A project runs alongside the BLMS to replace our current ‘discovery potpourri’ with a next-generation discovery layer. This may or may not include resource discovery (a big index of journal and other full text content) as an element.
This is a pragmatic medium-term project that gives us a good-enough discovery layer to search our local bib database, archives catalog, ePrints repository, and digital assets management server. Dale Askey Taiga Forum article on ‘giving up on discovery’ quite interesting - http://taiga-forum.org/giving-up-on-discovery/
This will definitely deal with local bib data, and for us will have archives and ePrints included.
Vufind and Blacklight are serious Open Source options for this, Vufind is especially interesting because Birkbeck, University of London are already using it live.
I said much more about this during the Discovery Strategies for OLE session - http://www.slideshare.net/preater/discovery-strategies-for-kuali-ole-vufind-at-senate-house-libraries
Screenshot of Senate House Libraries, University of London test VuFind instance.
This is VuFind 2 running on a virtual machine. It’s straightforward to set up, it works, and it’s a great test-bed for decoupling
Metadata optimization includes scoping reclassification and ‘tidying up’ legacy bibliographic data from previous systems migrations and integrations.
Much of this goes back many years but we’ve not been able to approach it except under the aegis of a ‘big project’ with decent funding.
In case you were in any doubt, university SMT are not that interested in library bibliographic data. What they do care about is our researchers being able to find things in our library and catalogue, and they especially care about student experience for University of London users of our shared library service. So the way to go within the broader HEI is to pitch metadata improvements in their context as student / researcher experience improvements.
Counts from “facet filtering” helps to expose problems with metadata…
Here are some highlights of recent improvements to data (as of 29 October 2013).
Further examples include:
Invalid 006.
Blank characters in the leader.
No dates present in the 008.
041 fields with language codes run together.
We identified and updated about 105,000 problem codings in records already.
Here is a language coding example from across the Bloomsbury College partners.
Cloud hosting is a serious option – and a cloud hosted platform needs a stable and robust IT infrastructure. This will be based on enterprise IT approaches rather than libraryland approaches.
2. Interoperation with existing systems – there are essential campus systems to interoperate with that current-generation LMS doesn’t do very well:
Finance systems
Student records
Online sales
3. Open and extensible. The platform must be open and extensible for future work. Some of our functional spec is a bit aspirational – but the good thing is we know we can build it in to OLE later. Working with a development partner to do coding on an OSS system means this is actually feasible, whereas often with closed vendors you find you can’t even buy it. Much of this openness is most immediately relevant for our work on discovery
We look at the next-gen as a change to redefine staff workflows and as such the project has hired a business analyst to look at this…

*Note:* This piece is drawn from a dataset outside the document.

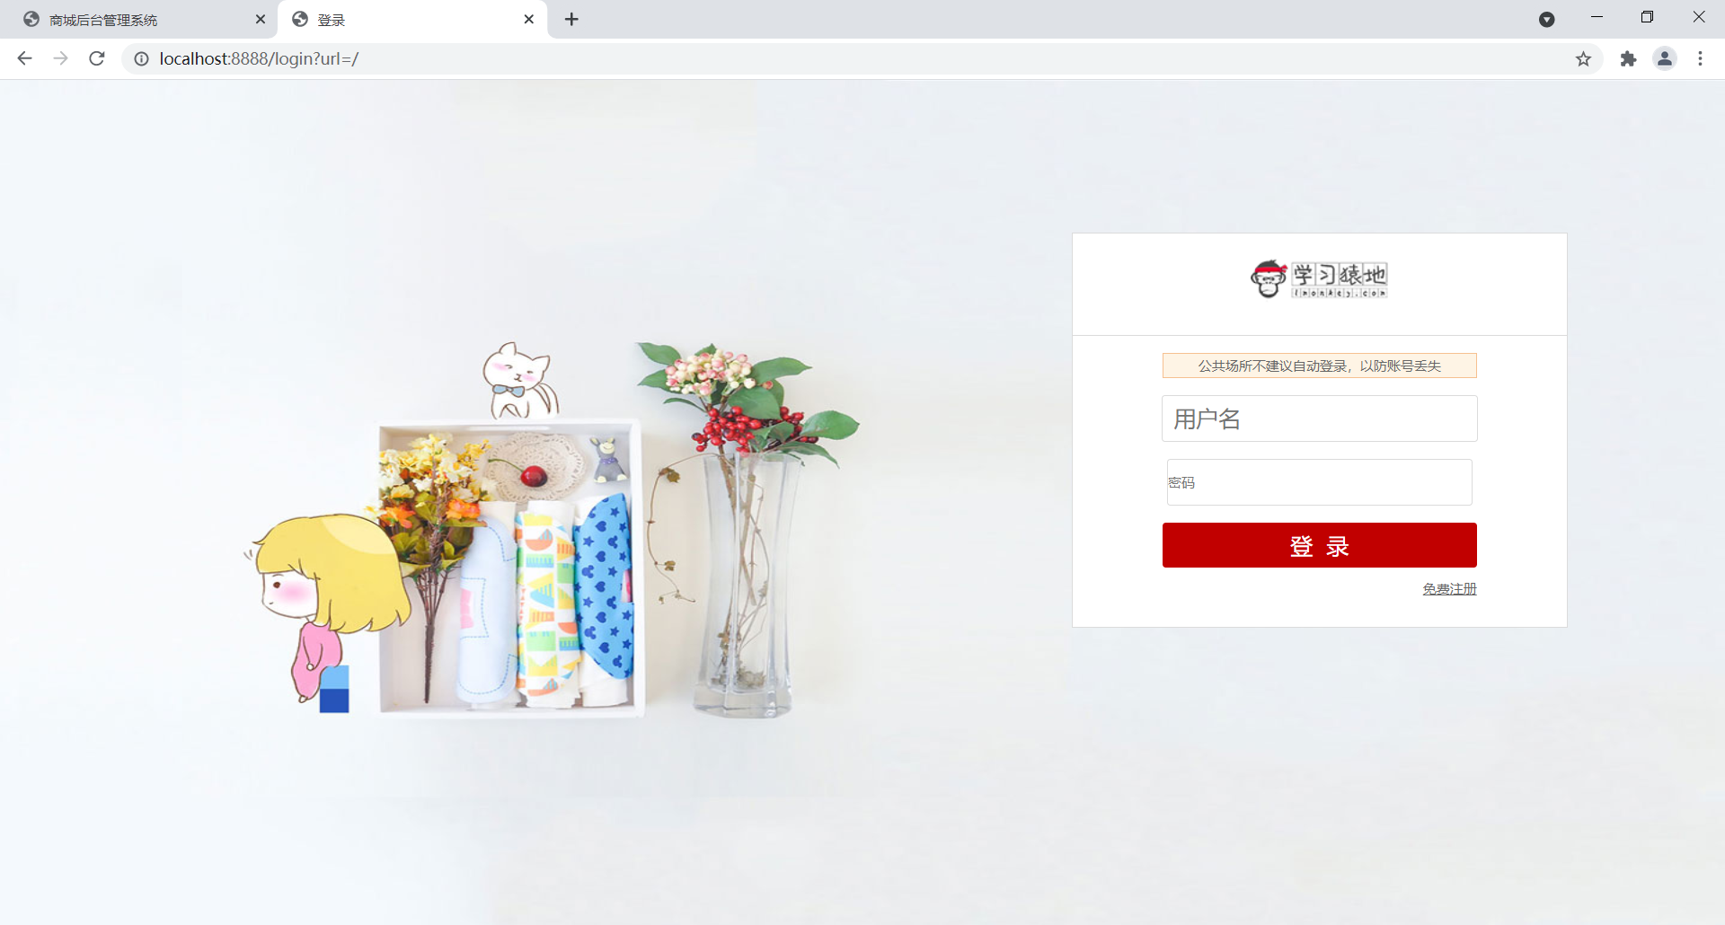Click the browser back arrow icon
Image resolution: width=1725 pixels, height=925 pixels.
24,58

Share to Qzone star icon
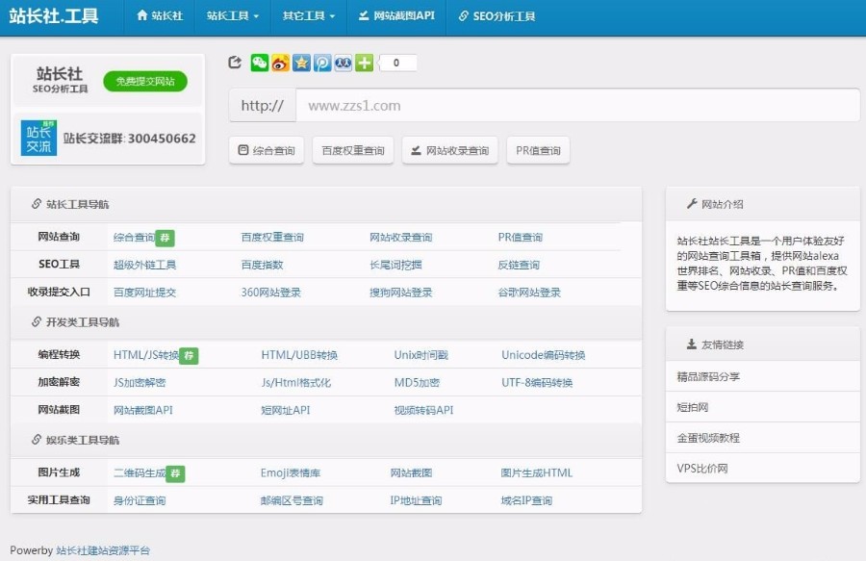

Example of Post-It note exercise at SOAS recently to unpack ‘how to catalogue a book’ an example. Much more complicated than one would think.
As I’ve said our view of the LMS is that it is an enterprise system and we need to raise its profile at HEI level, we do this by engaging:
University and College SMT. OLE exists as part of a Kuali ecosystem including financials, student records – lots of potential for additional Kuali components as a good choice in future.
University IT essential from early on, so much of our LMS success hinges on IT infrastructure like networking and this will only become more important if we host in the cloud.
Records managers especially for data protection issues.
University procurement team
Conceptually this is similar to ideas we heard from UEL at their Alma Day event earlier in 2013.